C) leave the amount of oil supplied unchanged.
D) cut the price.
Ques. 2The law of increasing additional cost exists because
A) resources are not perfectly adaptable to both production processes.
B) the demand for the product increases.
C) the cost of resources of the products increase.
D) the cost of resources of the products decrease.
Ques. 3Which of the following statements is TRUE regarding the textbook used in this course?
A) The textbook presents only economic theory, so no value judgments are involved in the text.
B) The textbook does not include normative statements.
C) The microeconomic section of the book includes only positive analysis while the macroeconomic section includes normative analysis.
D) The selection of topics included in the book involves value judgments as well as economic theory.

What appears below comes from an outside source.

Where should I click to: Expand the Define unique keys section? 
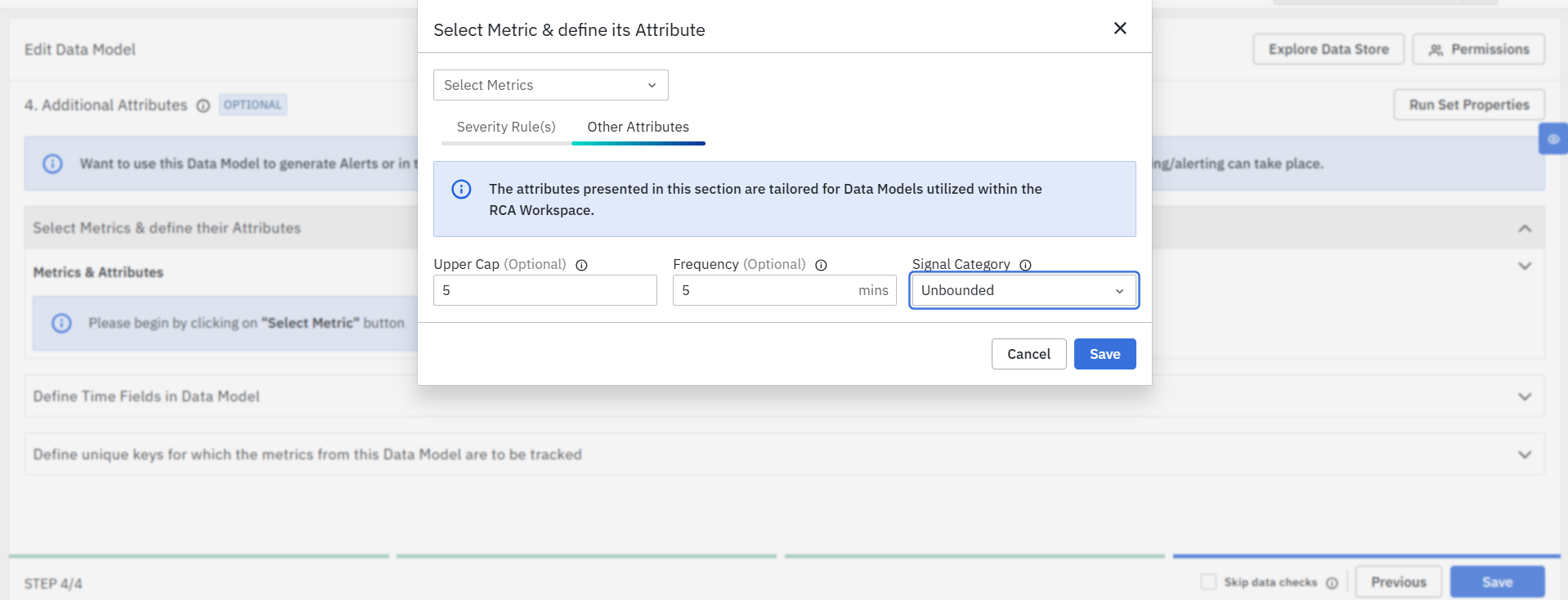pos(1524,454)

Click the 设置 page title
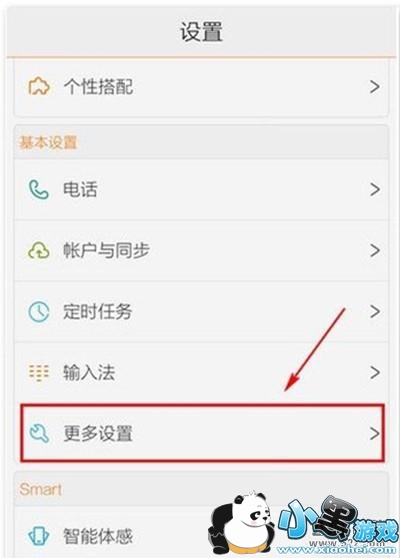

Ques. 4The price of bonds and the interest rate are
A) inversely related.
B) positively related.
C) unrelated.
D) related, but we are not sure how.
Ques. 5In general, the demand for the product of a monopolistic competitor is
A) unitary elastic.
B) relatively inelastic.
C) relatively elastic.
D) perfectly elastic.
Ques. 6The Herfindahl-Hirschman index is a measure of
A) the profit margin of an industry.
B) market size.
C) the degree of collusion among firms in a market.
D) the degree of concentration among firms in a market.